How Cable Companies Seek to Keep Their Customers in The Dark

dkreichen1968

Moderator
Staff member
#1
Promotional Pricing to Keep People Hooked on Cable TV

Cable operators "recognize that their most advantaged product is broadband," said Craig Moffett, analyst at Sanford C. Bernstein. "They don't want to sacrifice that advantage by giving the opportunity for customers to cherry pick their best product at a low price and take the rest of your services from somebody else. In effect, they are pricing the broadband at a price that discourages you from taking broadband only."

Comcast runs a promotion called "Blast Plus" which gives customers in certain markets the option to buy Internet service at a speed of 30 megabits per second and "digital economy" TV service, with broadcast networks and cable channels like CNN, Comedy Central and Disney, DIS +1.41%bundled together for $50 a month for the first six months. The same 30 mbps speed of Internet bought on its own, however, costs about $70 per month.

In a similar vein, Time Warner Cable Inc. TWC +0.12%offers 20 mbps "Turbo" Internet for about $45 a month—but for just $5 more, the New York-based cable operator throws in basic TV with broadcast channels and video on demand features. Verizon Communications' VZ +0.93%FiOS charges customers in the New York market about $80 for standalone 50 mbps Internet service, but adds in more than 290 TV channels for just $5 a month more...

On the face of it, such offers appear counter-intuitive. Cable executives and analysts say that about 90% of the money cable operators charge for broadband goes straight to gross profits, since there are minimal operational costs for providing Internet service.

In contrast, only about 35% to 40% of what they charge per TV customer goes to profits, largely because of the programming costs they pay to media companies for the right to carry hundreds of TV channels. In theory, a $70 broadband customer would make more money for a cable operator than a $50 TV and Internet customer.
Read More: Cord-Cutting: Cable's Offer You Can't Refuse - WSJ.com

90% margins? I wish I could get that for my products. Let's face it, traditional channel based cable TV is buggy whip technology. Digital broadcasting and internet streaming have made it obsolete. So, why on earth are cable companies trying to keep it alive? Because they can. In many areas they are the only viable internet provider, and if they can just keep people in the dark as far as their options are concerned (digital broadcast TV and internet streaming) they can continue to take advantage of them.
 

dkreichen1968

Moderator
Staff member
#2
Why Cable Deals Can't Stop Cord Cutting

At first I felt like an idiot when I read this. How had my math come out so differently where I would have been saving $195 per month if I went Internet only with Time Warner Cable?

Then I realized it wasn’t that my math was wrong, it’s that the WSJ article is only comparing prices during the cable company’s initial bargain rate time frame.
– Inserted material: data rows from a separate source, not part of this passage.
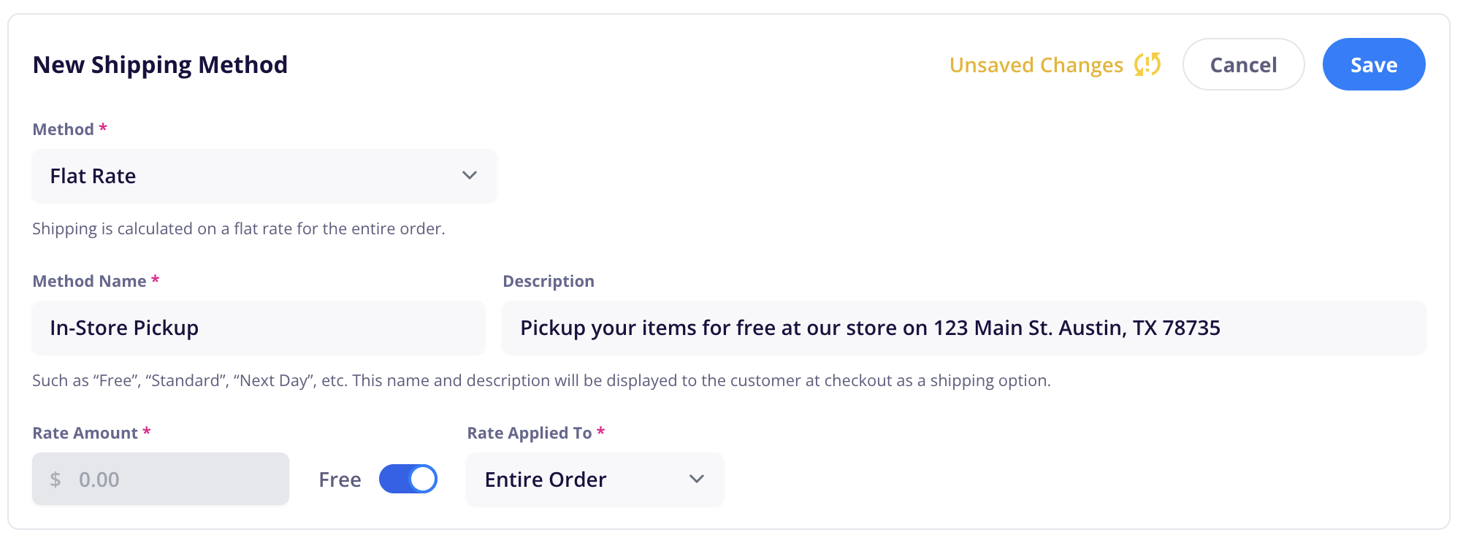1471x543 pixels.
Task: Disable the Free shipping toggle
Action: click(x=408, y=479)
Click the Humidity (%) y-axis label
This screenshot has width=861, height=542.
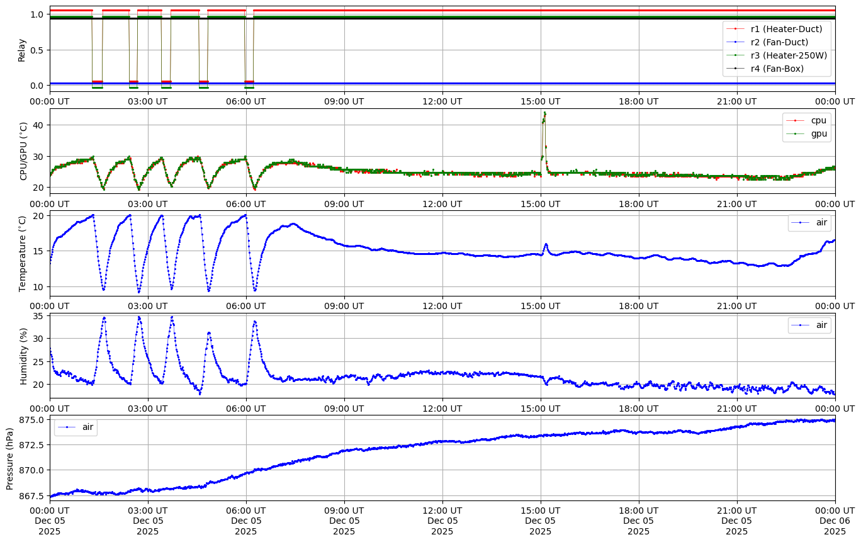click(x=24, y=356)
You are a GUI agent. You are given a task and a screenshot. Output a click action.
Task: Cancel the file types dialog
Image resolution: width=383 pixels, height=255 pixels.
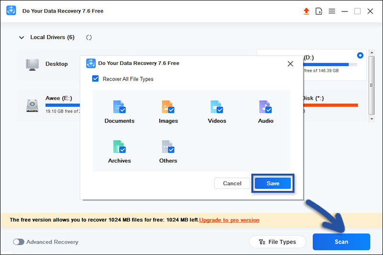tap(232, 183)
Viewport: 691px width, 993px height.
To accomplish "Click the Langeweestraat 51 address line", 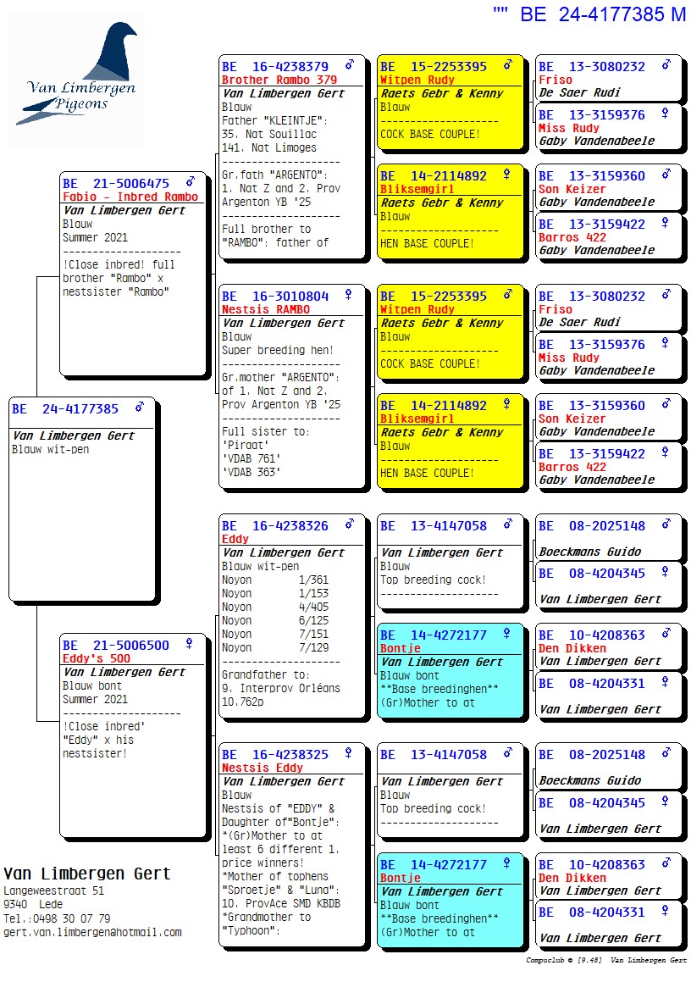I will [x=54, y=890].
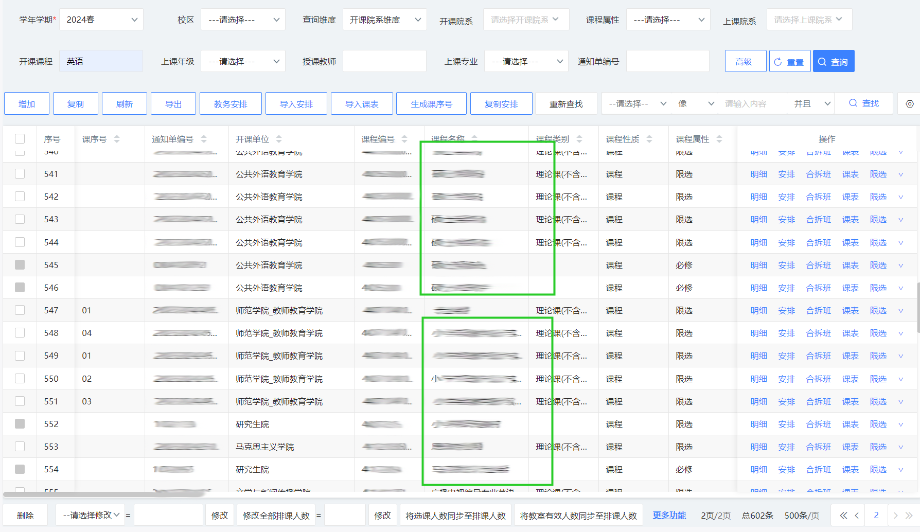Expand the 查询维度 dropdown
The image size is (920, 532).
384,20
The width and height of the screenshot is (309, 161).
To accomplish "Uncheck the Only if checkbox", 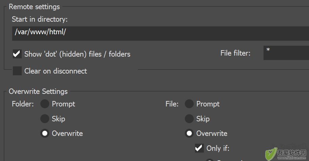I will tap(199, 148).
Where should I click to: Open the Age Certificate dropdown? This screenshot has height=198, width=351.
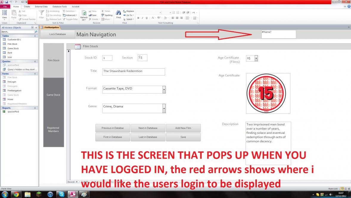point(256,58)
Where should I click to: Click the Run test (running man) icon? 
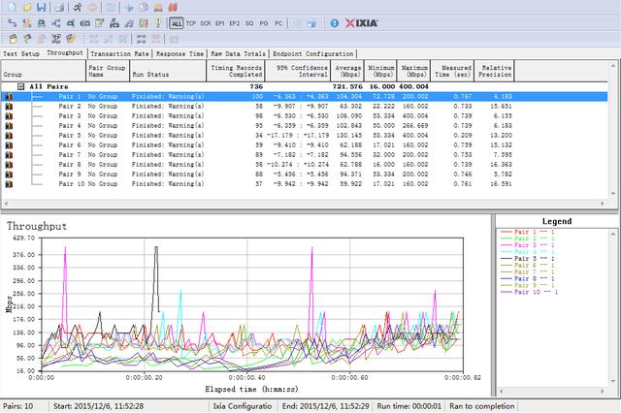point(76,8)
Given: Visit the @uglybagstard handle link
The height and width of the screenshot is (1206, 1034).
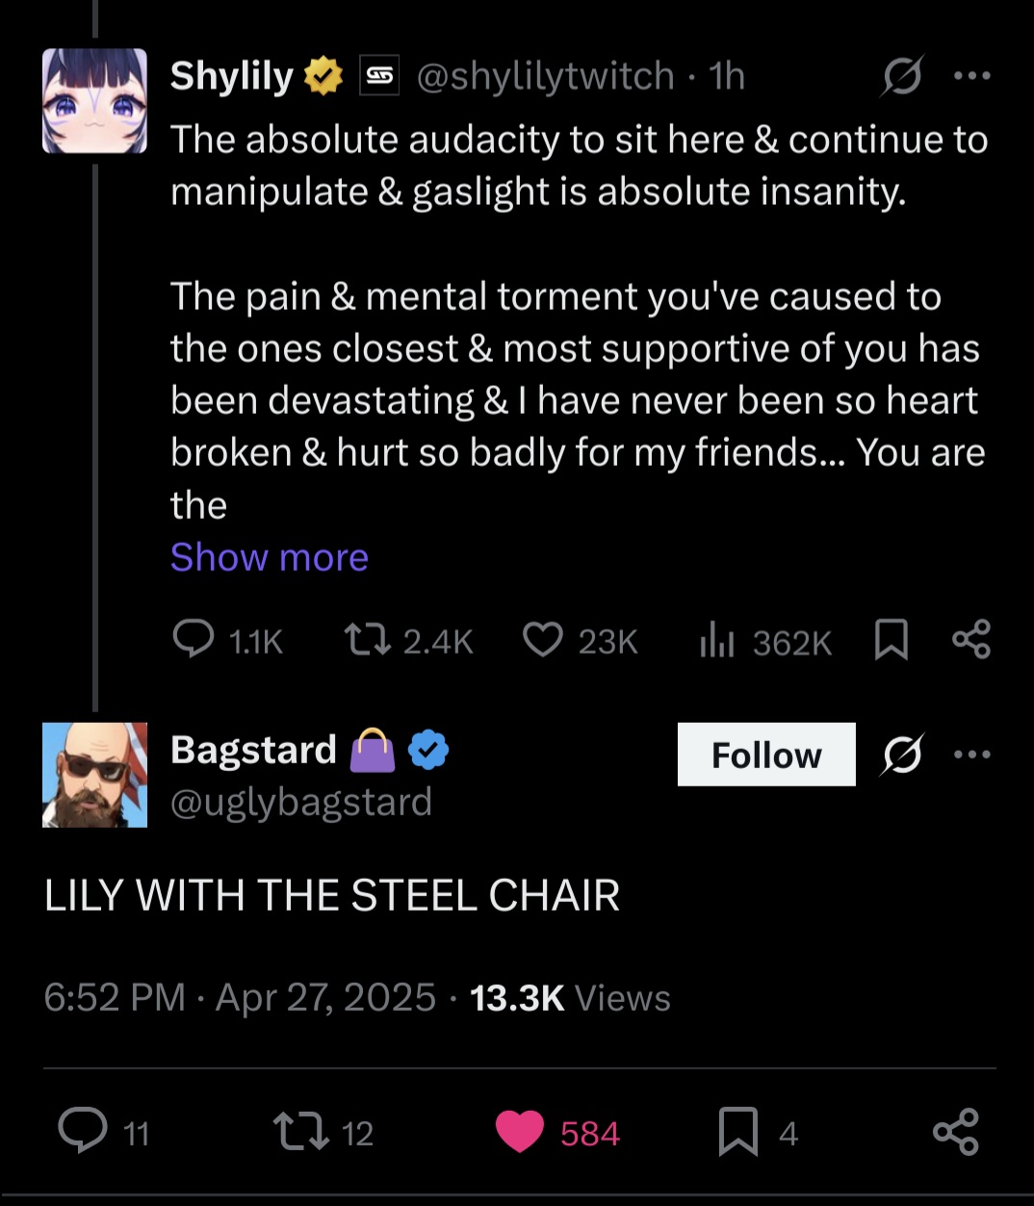Looking at the screenshot, I should click(301, 802).
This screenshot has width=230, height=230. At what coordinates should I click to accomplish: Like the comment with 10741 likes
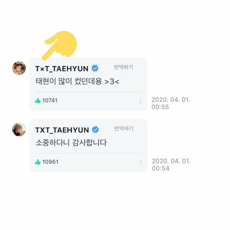38,101
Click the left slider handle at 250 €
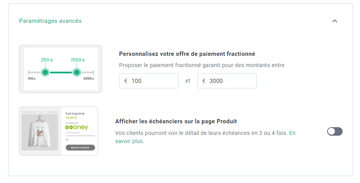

All cable companies offer great bundling deals to new customers but those prices shoot way up after the six months are over.

The WSJ article acknowledges this but I think it takes a lot of the air out of their argument. Most consumers are savvy enough to cut their services back after the initial, cheap, offer ends. For someone who wants to cut the cord, especially a young person getting their first cable service after having Internet for free at school, those video channels are just a temporary bonus and they aren’t going to keep someone on a serious budget from going back to Internet only.

I’d say a more important bulwark against cord cutting is something like HBO Go. The pay TV service offers access to most of HBO’s excellent series and more movies than are on HBO on demand plus you can watch it anywhere. But (for now at least) the service is only available to people who subscribe to HBO through a cable or satellite company.

Economically, it still makes sense to go Internet only but not if you can’t get the shows you really want to see.
Read More: Cable Deals Won't Stop Cord Cutting - Forbes

$195 for HBO? Are you kidding me? Sure HBO may have a few good shows, but if you're paying close to $200 so you can have it, you simply have too much money to spend.